Lots of people have compared CNN’s new 8 p.m. program featuring Eliot Spitzer and Kathleen Parker to the canceled debate show “Crossfire.” Now you can add the man who created “Crossfire” to that list. Reese Schonfeld, CNN’s first president and the man who created the original “program in 1982, says of the new show “to be blunt, I can’t think of a worse idea.”
Schonfeld, writing in a blog for the Huffington Post, recalls the original concept behind the program, which at the time featured Pat Buchanan and Tom Braden.

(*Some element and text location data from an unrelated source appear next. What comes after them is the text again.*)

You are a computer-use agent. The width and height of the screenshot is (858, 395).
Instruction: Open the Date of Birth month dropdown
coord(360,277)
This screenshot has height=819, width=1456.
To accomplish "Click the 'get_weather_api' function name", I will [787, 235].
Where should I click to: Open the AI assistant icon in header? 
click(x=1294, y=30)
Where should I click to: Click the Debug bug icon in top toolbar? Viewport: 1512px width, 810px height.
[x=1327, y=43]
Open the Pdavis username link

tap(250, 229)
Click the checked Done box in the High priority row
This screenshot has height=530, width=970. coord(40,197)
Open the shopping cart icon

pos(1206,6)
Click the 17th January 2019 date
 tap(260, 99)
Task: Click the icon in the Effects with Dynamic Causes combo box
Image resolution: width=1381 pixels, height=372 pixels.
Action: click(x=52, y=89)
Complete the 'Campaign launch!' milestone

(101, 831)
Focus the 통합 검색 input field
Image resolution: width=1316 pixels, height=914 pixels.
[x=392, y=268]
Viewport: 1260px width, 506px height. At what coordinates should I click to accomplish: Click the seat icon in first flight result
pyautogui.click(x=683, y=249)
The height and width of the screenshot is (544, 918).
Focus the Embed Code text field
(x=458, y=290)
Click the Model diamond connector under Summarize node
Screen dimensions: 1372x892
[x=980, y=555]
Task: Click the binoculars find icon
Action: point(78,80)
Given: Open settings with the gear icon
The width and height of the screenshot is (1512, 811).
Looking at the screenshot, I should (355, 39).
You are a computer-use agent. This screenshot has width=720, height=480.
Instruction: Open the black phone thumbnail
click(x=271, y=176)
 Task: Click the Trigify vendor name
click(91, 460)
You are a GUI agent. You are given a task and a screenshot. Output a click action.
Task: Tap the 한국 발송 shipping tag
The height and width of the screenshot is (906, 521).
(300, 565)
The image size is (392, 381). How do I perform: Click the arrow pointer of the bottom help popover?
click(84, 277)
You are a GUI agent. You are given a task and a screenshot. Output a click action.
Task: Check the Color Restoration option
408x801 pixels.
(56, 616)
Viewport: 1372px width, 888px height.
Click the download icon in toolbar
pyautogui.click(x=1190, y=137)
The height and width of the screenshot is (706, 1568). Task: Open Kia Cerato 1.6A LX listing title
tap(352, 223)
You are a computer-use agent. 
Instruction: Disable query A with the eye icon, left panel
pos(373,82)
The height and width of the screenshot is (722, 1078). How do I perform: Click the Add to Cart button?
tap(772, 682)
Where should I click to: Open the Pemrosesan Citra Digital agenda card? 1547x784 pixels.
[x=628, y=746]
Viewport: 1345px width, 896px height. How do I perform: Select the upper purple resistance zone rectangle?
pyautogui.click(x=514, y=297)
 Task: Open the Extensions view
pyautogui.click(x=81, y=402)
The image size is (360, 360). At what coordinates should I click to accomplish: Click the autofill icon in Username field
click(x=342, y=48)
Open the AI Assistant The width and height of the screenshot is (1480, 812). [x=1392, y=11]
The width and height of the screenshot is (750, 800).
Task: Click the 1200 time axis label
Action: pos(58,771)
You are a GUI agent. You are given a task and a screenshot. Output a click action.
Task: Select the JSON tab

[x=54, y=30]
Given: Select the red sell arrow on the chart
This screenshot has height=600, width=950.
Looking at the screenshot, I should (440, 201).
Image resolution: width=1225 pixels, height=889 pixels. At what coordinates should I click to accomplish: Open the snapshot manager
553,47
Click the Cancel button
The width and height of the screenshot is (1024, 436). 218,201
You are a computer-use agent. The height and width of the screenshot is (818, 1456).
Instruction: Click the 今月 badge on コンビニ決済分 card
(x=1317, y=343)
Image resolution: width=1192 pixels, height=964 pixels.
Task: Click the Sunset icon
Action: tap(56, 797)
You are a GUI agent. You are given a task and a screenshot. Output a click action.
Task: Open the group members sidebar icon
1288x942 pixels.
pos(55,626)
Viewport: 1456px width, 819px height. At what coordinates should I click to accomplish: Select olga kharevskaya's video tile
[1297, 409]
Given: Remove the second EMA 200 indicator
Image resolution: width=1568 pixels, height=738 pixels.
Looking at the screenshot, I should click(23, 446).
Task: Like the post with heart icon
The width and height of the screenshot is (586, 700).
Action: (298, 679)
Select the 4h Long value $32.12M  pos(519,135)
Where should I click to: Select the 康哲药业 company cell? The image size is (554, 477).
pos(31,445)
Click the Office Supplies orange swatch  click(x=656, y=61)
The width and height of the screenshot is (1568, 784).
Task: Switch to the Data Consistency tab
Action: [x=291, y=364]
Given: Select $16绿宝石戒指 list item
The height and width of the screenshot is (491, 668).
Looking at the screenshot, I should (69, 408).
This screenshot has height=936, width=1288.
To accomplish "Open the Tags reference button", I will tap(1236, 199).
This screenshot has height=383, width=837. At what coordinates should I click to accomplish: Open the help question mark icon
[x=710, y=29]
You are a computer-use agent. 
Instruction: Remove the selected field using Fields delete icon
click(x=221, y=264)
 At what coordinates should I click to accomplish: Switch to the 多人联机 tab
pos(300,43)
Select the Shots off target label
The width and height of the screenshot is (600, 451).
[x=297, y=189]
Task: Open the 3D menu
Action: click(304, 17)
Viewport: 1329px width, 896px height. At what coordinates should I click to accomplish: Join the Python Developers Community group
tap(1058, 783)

The idea was, the day’s top newsmaker would appear on the show, and Buchanan and Braden would pepper them with questions from the right and the left, “the guest would be caught in the crossfire,” Schonfeld recalls.
CNN was created as a news network, and the 10pm hour, where the Crossfire show had been originally scheduled, was supposed to make news. By interviewing the protagonist of the day’s leading story, we hoped we could get him to say something that would advance the story by at least one news cycle, and have everybody quoting us in the next day’s newspaper. The guest was supposed to deliver fresh information, not controversy. Unfortunately, for twenty years, Crossfire shed more heat than light, and I suspect Spitzer-Parker will do the same.
Schonfeld also recalls that CNN founder Ted Turner hated the original concept, but had to move it to a prime spot at 7:30 pm.. because it became such a big hit.
He also weighs in on Spitzer and Parker:
The dictatorial Eliot Spitzer is the antithesis of the strong, but cordially polite, Tom Braden, and Kathleen Parker is no Pat Buchanan. According to the New York Times, she characterizes herself as “pro-life…But I don’t go around carrying a fetus in a jar.” Buchanan, like Barry Goldwater before him, was not afraid of being considered extreme. Parker seems to avoid it at all costs.